→ **Listing**

☆ ☆ ☆ ☆

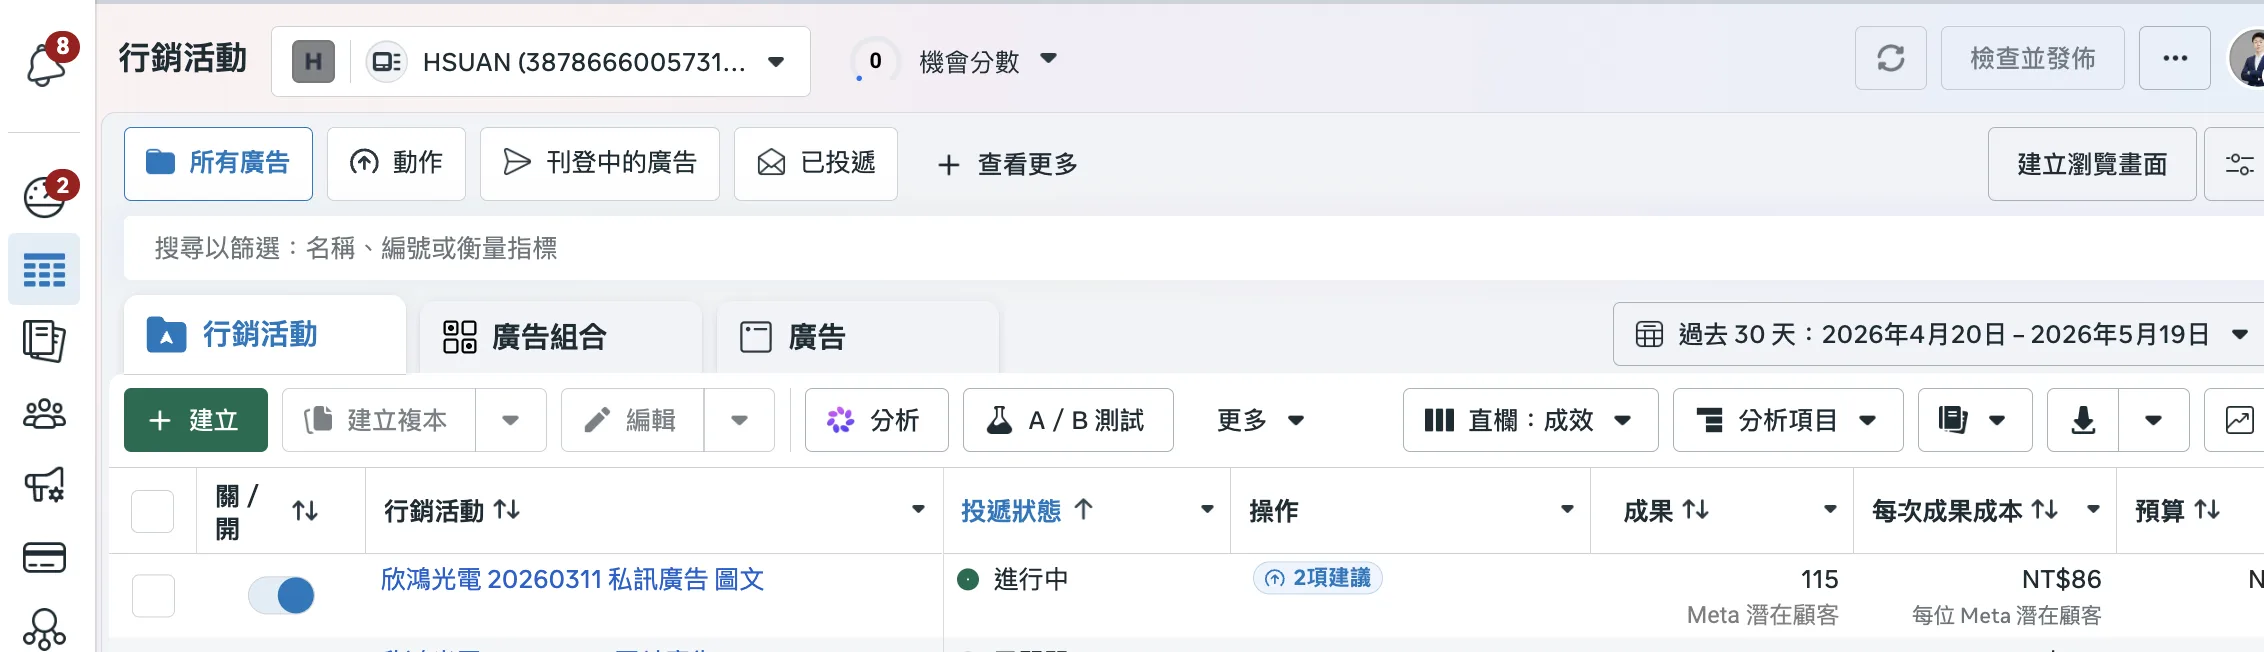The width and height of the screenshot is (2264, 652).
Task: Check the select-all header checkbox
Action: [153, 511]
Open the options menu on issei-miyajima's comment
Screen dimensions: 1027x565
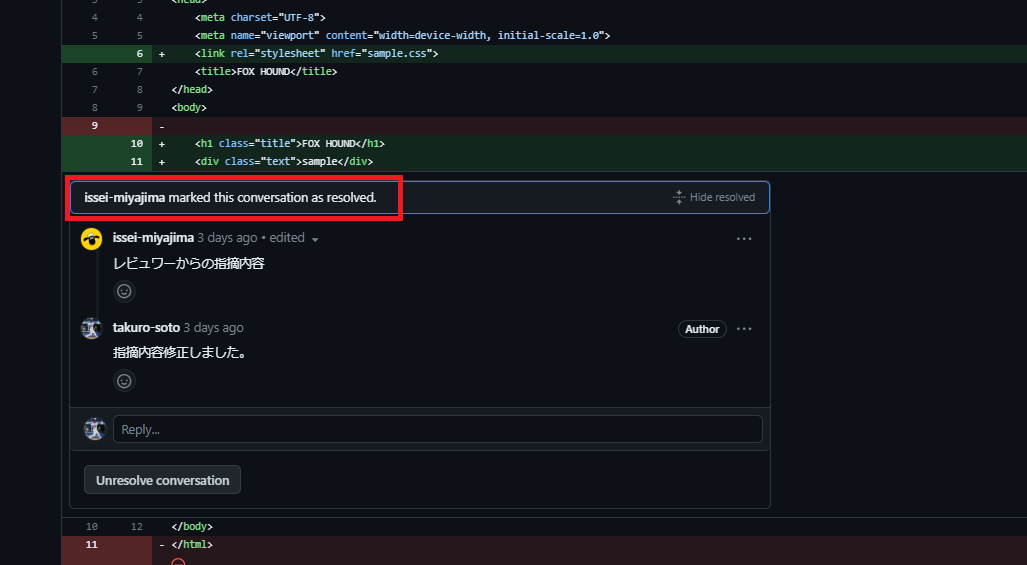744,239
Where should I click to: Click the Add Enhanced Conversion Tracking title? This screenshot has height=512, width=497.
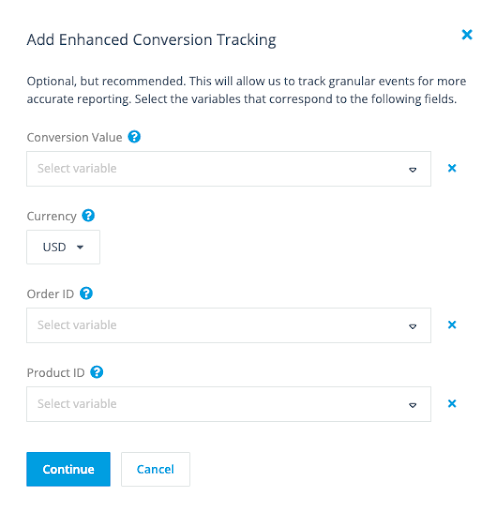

☆ ☆ ☆ ☆

Render the lines above as a JSON list of strings, one string per line, skipping blank lines and leaving the pictures out.

→ **The result**
[
  "The width and height of the screenshot is (2264, 652).",
  "Task: Check the select-all header checkbox",
  "Action: [153, 511]",
  "Open the options menu on issei-miyajima's comment",
  "Screen dimensions: 1027x565",
  "744,239",
  "Where should I click to: Click the Add Enhanced Conversion Tracking title? This screenshot has height=512, width=497."
]